Camorra, ‘ndrangheta e Cosa Nostra non hanno più bisogno della lupara: oggi maneggiano codici appalti, delibere comunali, si siedono ai tavoli dove si decidono le grandi opere, influenzano scelte politiche.

Le parole del presidente della Repubblica Sergio Mattarella, nel giorno del 33° anniversario della strage di Capaci, richiamano la necessità di riconoscere questa metamorfosi e affrontarla con un rinnovato impegno civile: “La mafia ha subìto colpi pesantissimi, ma all'opera di sradicamento va data continuità, cogliendo le sue trasformazioni, i nuovi legami con attività economiche e finanziarie, le zone grigie che si formano dove l'impegno civico cede il passo all'indifferenza”.
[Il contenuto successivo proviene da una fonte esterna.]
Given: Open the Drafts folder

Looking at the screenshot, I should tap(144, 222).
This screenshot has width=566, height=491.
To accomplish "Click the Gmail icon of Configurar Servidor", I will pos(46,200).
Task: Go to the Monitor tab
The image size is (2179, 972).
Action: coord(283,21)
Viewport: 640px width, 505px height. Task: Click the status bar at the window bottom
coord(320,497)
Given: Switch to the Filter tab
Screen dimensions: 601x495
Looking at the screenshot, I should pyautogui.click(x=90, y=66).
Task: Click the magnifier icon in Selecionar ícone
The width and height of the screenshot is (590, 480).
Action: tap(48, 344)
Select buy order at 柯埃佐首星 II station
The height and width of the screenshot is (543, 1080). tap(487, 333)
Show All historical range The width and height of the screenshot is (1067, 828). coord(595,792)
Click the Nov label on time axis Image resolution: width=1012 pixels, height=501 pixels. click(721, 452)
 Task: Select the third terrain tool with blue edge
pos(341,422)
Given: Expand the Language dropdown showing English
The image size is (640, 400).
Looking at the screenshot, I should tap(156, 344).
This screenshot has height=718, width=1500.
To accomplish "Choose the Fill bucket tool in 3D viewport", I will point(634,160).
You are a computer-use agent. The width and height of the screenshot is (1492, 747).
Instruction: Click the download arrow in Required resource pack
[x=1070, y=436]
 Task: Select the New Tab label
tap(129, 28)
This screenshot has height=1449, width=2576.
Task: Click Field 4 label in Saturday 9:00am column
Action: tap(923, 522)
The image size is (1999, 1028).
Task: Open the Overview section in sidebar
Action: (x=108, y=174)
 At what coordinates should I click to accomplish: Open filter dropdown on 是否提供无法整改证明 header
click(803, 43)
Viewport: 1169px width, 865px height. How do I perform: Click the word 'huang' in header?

Ecco il punto: le zone grigie. Quei territori di nessuno dove lo Stato arretra e le cosche avanzano. Dove l’indifferenza, l’apatia e la rassegnazione diventano i migliori alleati della criminalità organizzata. È lì che si gioca oggi la partita decisiva: nei comuni sciolti per mafia, negli enti locali infiltrati, nei consigli di amministrazione inquinati da interessi occulti, nei rapporti perversi tra politica, affari e criminalità.

Falcone ripeteva: “La mafia, come ogni fatto umano, ha avuto un inizio e avrà anche una fine”. Ma quella fine non arriverà per consunzione naturale. Va costruita, giorno per giorno, con coerenza, vigilanza, educazione e responsabilità collettiva. La cultura della legalità non è un concetto astratto da evocare nelle commemorazioni, è una pratica quotidiana, un impegno civile che deve coinvolgere tutti, a partire dalle nuove generazioni.

Oggi la mafia non fa saltare in aria le autostrade. Oggi inquina le gare d’appalto, falsifica i bilanci, stringe patti con funzionari infedeli, finanzia campagne elettorali. È meno 'rumorosa', ma non per questo meno pericolosa. È proprio questa la sua forza: passare inosservata, sembrare parte del sistema, finché quel sistema non diventa essa stessa mafia.

Non possiamo abbassare la guardia. Non dobbiamo illuderci che la fine delle stragi equivalga alla sconfitta delle mafie. Al contrario, è proprio ora che dobbiamo essere più vigili, più rigorosi, più presenti. Perché quando la mafia non spara, allora vuol dire che dobbiamo preoccuparci ancora di più, perchè la democrazia è ancora più a rischio.